Purdy survey deadline looms

Wednesday, April 20, 2016
Purdy Mayor Steve Roden, center, and City Clerk Debbie Redshaw, right, reviewed the requirements for documenting household demographics for federal funding. Josť Perez, left, agreed to help with Hispanic residents. Outgoing city council member Ken Real, back left, looked on. Murray Bishoff/times-news@monett-times.com

May 9 the deadline for income documentation

The Purdy City Council received some welcomed help at its April meeting in collecting the income surveys needed to secure the $500,000 grant from the U.S. Department of Agriculture's Rural Development program.

Mayor Steve Roden reported the city now has until May 9 to compile the remaining 70 surveys needed to total 250 examples to document the median income of the community.

The surveys will show the city qualifies for federal financial assistance with its sewer project. Roden handed out packets to aldermen with surveys and addresses that needed sampling for the necessary documentation.

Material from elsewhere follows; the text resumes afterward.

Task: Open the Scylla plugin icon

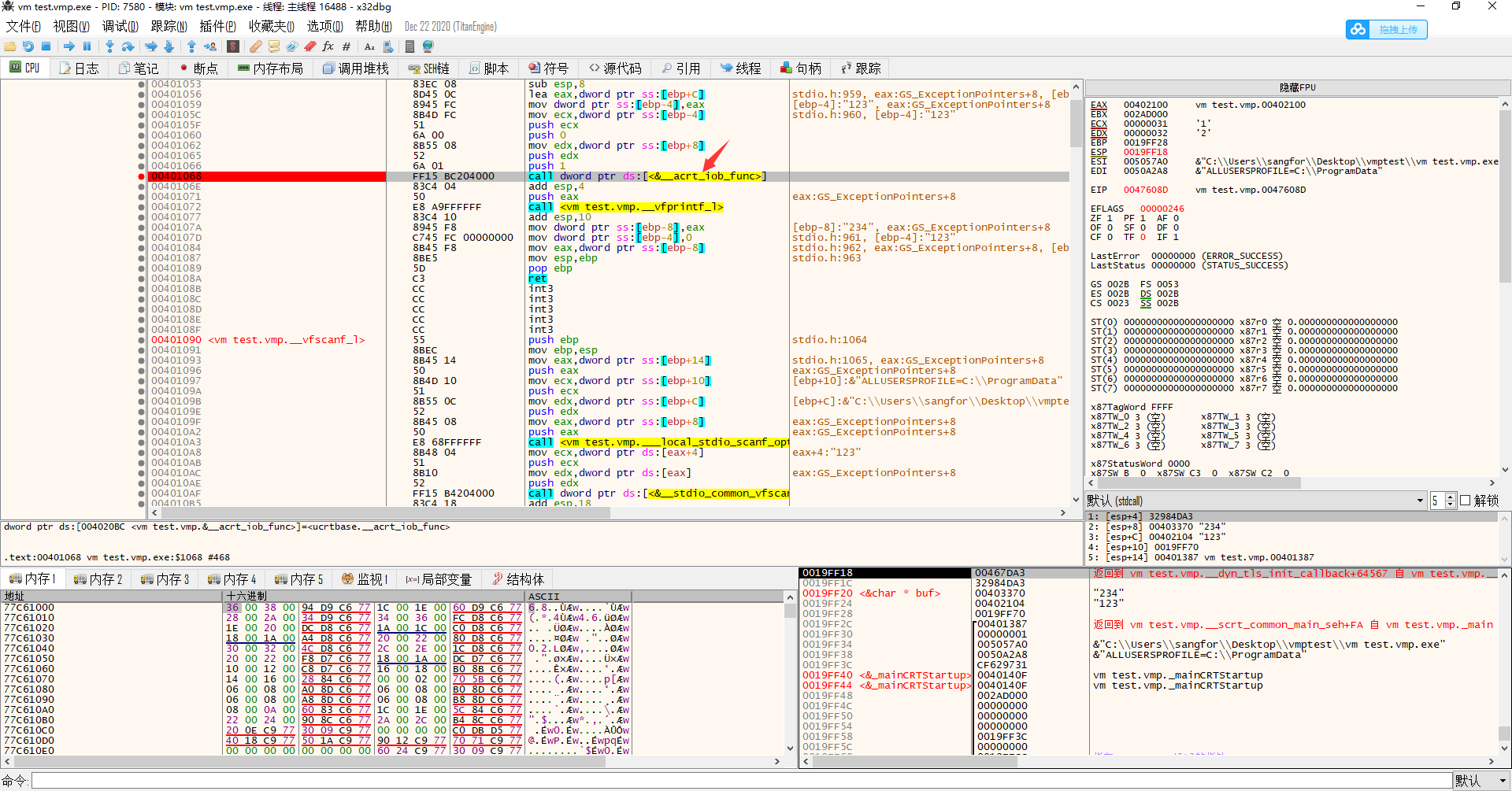Action: [233, 46]
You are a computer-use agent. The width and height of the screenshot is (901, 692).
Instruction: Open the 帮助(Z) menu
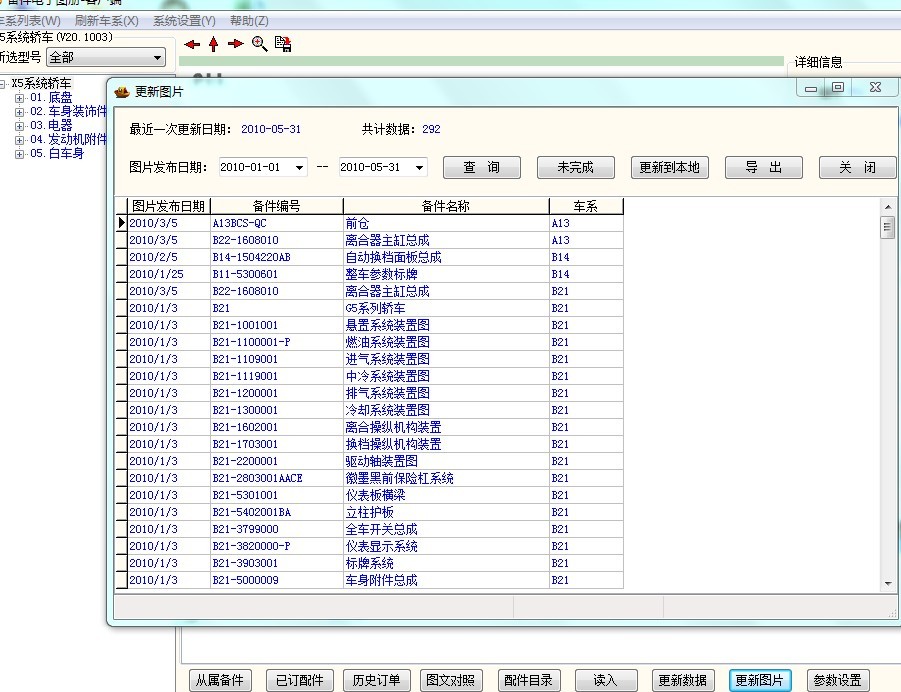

"We need to literally go door to door," Roden said. "We've got [21 days] to get it in or lose the grant. It's becoming really crucial."

Josť Perez, who came to the meeting to point out concerns he had over the installation of new playground equipment in the city park, offered to go to Hispanic residents in the community and take down their answers. Roden enthusiastically accepted Perez's offer to help, and he encouraged the aldermen to visit their friends and others on the randomly-generated list to record demographic information. The surveys turned into Rural Development will have no names, just numbers of households to show that the needed sample was completed.

The surveys help to show the median income of residents. Under federal guidelines, people should pay 2 percent of their household income a year on sewer services. Roden believes 2 percent will calculate to approximately $55 a month. Current funding options place the city's cost at around $72 a month.

Roden said he is continuing to push for additional outside funding to bring the city's cost down to more affordable levels.